John Broomhall talks with Turn 10’s Nick Wiswell about making the racing game's fast cars roar

Heard About: The rolling beats of Forza 5

Crystallising and delivering the next-gen audio vision for the latest in Microsoft’s iconic racing franchise and Xbox One launch title Forza Motorsport 5 was the responsibility of Turn 10’s creative audio director, Nick Wiswell. Was he aiming for realism or drama?

“I wanted it to sound authentic but not at the expense of impact,” he says. “It’s about people’s perceptions of what the world sounds like, not necessarily the reality.

“For example, a production car, even a loud one, has only a small percentage of the audio intensity or power of a race car at full throttle. That’s the reality, but having a production car’s intensity scaled to a small percentage of the loudest car in the game would rob all cars of impact and would not meet the listener’s recollected perception. This is why reality in its strictest form is not the goal. I want to reproduce the perception.”

During the early stages of design and prototyping, Wiswell and his audio lead Chase Combs headed to San Francisco to consult with Skywalker Sound’s post-production crew.

“The question arose: how would a top movie post-house approach designing and mixing Forza sound? So we thought, why not go find out? We provided Skywalker with video footage – a lap of the Alps, with zones of varying track detail and surrounding scenery – and asked them to ‘post’ it like it was a movie.”

Wiswell included a big crash at one point and some drifting to hear how Skywalker approached collisions and how they’d handle skidding. The direction was to make the video ‘impactful, exciting and thrilling’, like a film car chase scene.

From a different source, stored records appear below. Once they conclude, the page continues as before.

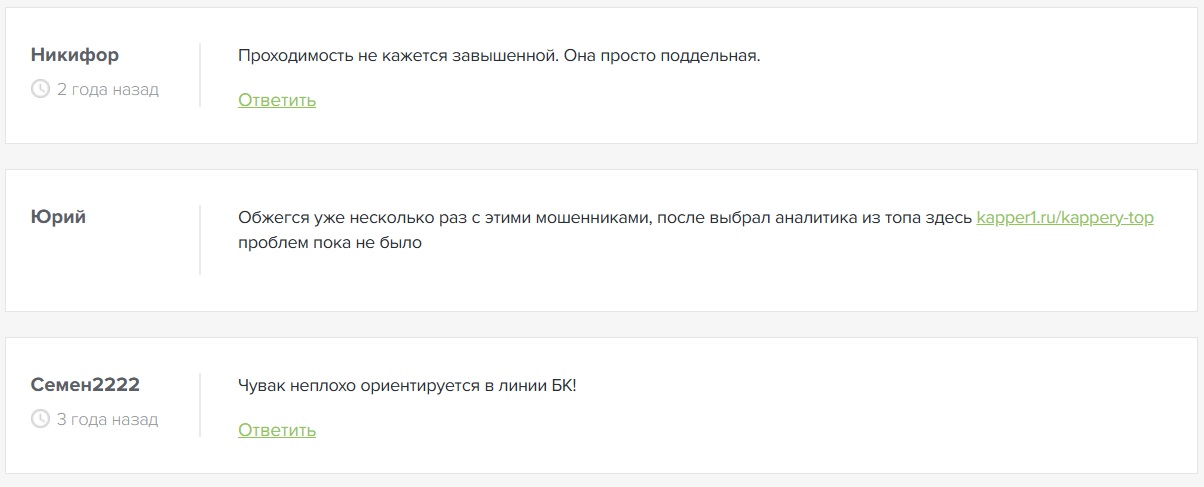The width and height of the screenshot is (1204, 487).
Task: Click the word "мошенниками" in Юрий's comment
Action: pyautogui.click(x=587, y=218)
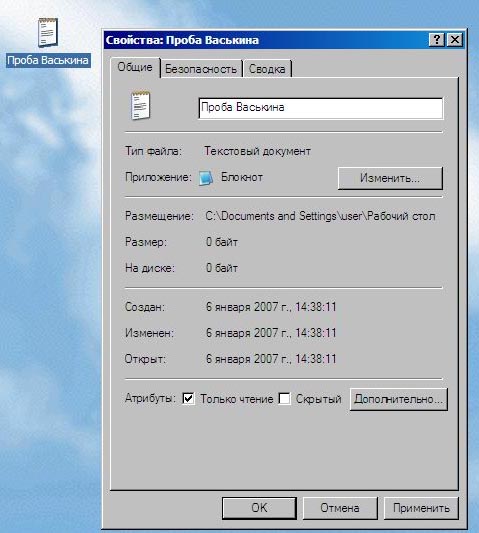Go to the Сводка tab
The width and height of the screenshot is (479, 533).
click(267, 69)
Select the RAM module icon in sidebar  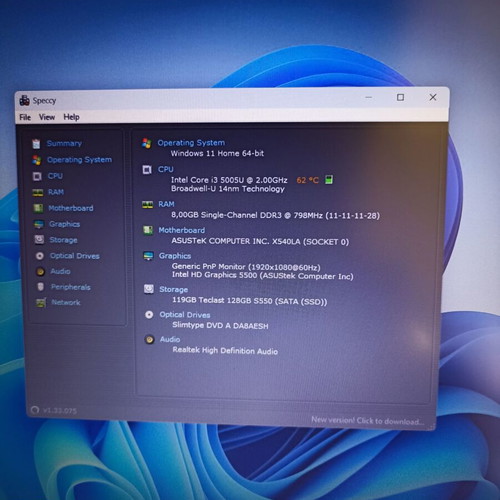[38, 192]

With no camera cuts to work from, Skywalker’s Al Nelson instead broke the footage down into track zones; the excitement of the crowd at the finish line, a tunnel followed by a big open lake and so on. The results gave Turn 10 some “very interesting” ideas about mix approach, but there were places where the car wasn’t audible in the mix. Still, that prompted Wiswell and his team to ask: where do you need to hear things, and where don’t you?

We wanted the race music to react to the action, like an extra layer of gameplay cues.

Nick Wiswell, Turn 10

“This led us down some new paths of creative thinking. For instance, adding non-literal sounds to add tension in certain places, and going over-the-top in some areas, like using cannons for backfires,” says Wiswell.

“For Skywalker Sound, the car became like the dialogue – the main character – mixed centre-channel heavy. Therefore, they’d keep other things out to leave that space. And these are techniques we carried forward to the game, in some cases overriding literal 3D positions of sound emitters to provide more mix clarity.”

SOUNDS EPIC

Meanwhile, music was also set for a radical makeover, moving stylistically from previous electronica to a dramatic orchestral piece.

“Music in racing games is an interesting discussion,” says Wiswell. “Yes, there are hardcore racers who don’t want music at all, and yet it does add to the feel of the game so we wanted those positives without being sonically hamstrung by conflicting frequencies, such as distorted guitars and car engines.

“We wanted music to build excitement towards the race and came up with ‘The Hero’s Journey’. You have this Zen space: your ‘homespace’ where you select and work on your car. As you travel to the race location, music intensity starts to build a sense of exploration and discovery. Then, at the track, it’s all about race itself.

“We wanted the race music to react to the action, like an extra layer of gameplay cues to help you, so there are music shifts depending on race conditions. What’s your position? Is it the first or last lap? Are you working your way through the field approaching other cars? The music ebbs and flows and swells in response to this.

“It made sense to custom-create music specifically to hit these emotional beats – plus the whole thing sets a cinematic tone for an epic game.”